The decorator is provided an additional argument: prevent_initial_call.

A State() is similar to an Input(); the difference that the function is not run in response to a State() change. In this case, the function is run only in response to the value of the button changing, i.e. being clicked.

The prevent_inital_call argument describes itself well. By setting it to True, we ensure that the only way the aggregation function will be run is when the button is clicked.

Finally note that we convert our input records into a data frame, then use records-format for the return value.

2.2.5.3 Outputs

The final set of callbacks is for our data tables. Again, although we have two data tables, the callbacks are virtually identical, so I’ll highlight only one.

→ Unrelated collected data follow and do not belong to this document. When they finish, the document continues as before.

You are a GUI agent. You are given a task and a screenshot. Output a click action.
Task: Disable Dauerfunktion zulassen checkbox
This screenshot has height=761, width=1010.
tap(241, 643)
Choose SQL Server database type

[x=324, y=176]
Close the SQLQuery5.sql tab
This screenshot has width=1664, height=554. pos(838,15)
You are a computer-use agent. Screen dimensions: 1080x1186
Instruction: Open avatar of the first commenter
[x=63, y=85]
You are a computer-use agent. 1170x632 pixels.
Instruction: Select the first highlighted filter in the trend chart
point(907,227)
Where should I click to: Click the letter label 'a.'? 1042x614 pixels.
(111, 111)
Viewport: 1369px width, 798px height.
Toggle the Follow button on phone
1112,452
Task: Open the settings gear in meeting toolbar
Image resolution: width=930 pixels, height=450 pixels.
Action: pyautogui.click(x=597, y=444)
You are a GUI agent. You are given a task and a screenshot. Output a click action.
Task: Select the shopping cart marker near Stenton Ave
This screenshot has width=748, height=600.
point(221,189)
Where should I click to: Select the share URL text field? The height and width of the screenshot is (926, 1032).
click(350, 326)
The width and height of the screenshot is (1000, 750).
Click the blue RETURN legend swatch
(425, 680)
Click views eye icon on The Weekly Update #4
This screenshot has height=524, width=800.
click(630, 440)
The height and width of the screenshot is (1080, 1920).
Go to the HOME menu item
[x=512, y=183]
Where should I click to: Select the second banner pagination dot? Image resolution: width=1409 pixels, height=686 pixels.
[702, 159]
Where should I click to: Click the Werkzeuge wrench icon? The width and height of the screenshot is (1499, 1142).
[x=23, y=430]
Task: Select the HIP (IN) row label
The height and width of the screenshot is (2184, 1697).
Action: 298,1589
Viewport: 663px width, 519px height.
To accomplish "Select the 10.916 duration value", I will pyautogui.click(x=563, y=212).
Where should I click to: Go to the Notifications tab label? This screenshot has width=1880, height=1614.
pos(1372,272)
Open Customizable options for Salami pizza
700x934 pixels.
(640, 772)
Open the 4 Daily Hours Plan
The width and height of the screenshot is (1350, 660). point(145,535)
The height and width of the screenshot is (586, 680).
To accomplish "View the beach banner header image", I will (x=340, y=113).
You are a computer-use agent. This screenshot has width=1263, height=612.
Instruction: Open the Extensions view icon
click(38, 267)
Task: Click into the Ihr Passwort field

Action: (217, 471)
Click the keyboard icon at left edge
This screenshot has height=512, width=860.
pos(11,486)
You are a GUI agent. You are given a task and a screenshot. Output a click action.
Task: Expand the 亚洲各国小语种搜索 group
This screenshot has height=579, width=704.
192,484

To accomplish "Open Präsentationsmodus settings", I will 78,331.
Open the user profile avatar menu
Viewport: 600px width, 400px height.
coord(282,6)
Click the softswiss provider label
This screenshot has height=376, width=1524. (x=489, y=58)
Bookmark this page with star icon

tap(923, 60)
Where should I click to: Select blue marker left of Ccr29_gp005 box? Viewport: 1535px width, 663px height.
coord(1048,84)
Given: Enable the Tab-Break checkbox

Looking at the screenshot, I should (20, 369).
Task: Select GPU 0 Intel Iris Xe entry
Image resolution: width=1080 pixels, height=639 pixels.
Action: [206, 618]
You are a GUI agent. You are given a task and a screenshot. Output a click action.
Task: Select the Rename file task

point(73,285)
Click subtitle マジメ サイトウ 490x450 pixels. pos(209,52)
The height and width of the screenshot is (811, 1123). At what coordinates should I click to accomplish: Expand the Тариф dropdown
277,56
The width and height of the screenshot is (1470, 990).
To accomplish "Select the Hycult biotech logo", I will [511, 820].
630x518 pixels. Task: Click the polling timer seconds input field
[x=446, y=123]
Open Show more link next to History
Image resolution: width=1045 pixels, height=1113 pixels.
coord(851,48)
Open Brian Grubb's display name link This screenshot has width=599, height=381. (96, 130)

@app.callback(Output('table-inp', 'columns'),
              Output('table-inp', 'data'),
              Input('inp', 'data'))
def update_table_inp(data_records):
     return cols_header(data_records), data_records

The thing to note there is that Dash and Python support multiple return-values, mapping each to an Output().

This situation merits multiple return-values because a Dash data table has a properties for data and columns (headers). This information comes from the same source, so it made sense to use multiple return-values.

Certainly, you could write two callbacks to do the same things; writing a single callback made more sense to me. Of course, you should do what makes sense to you.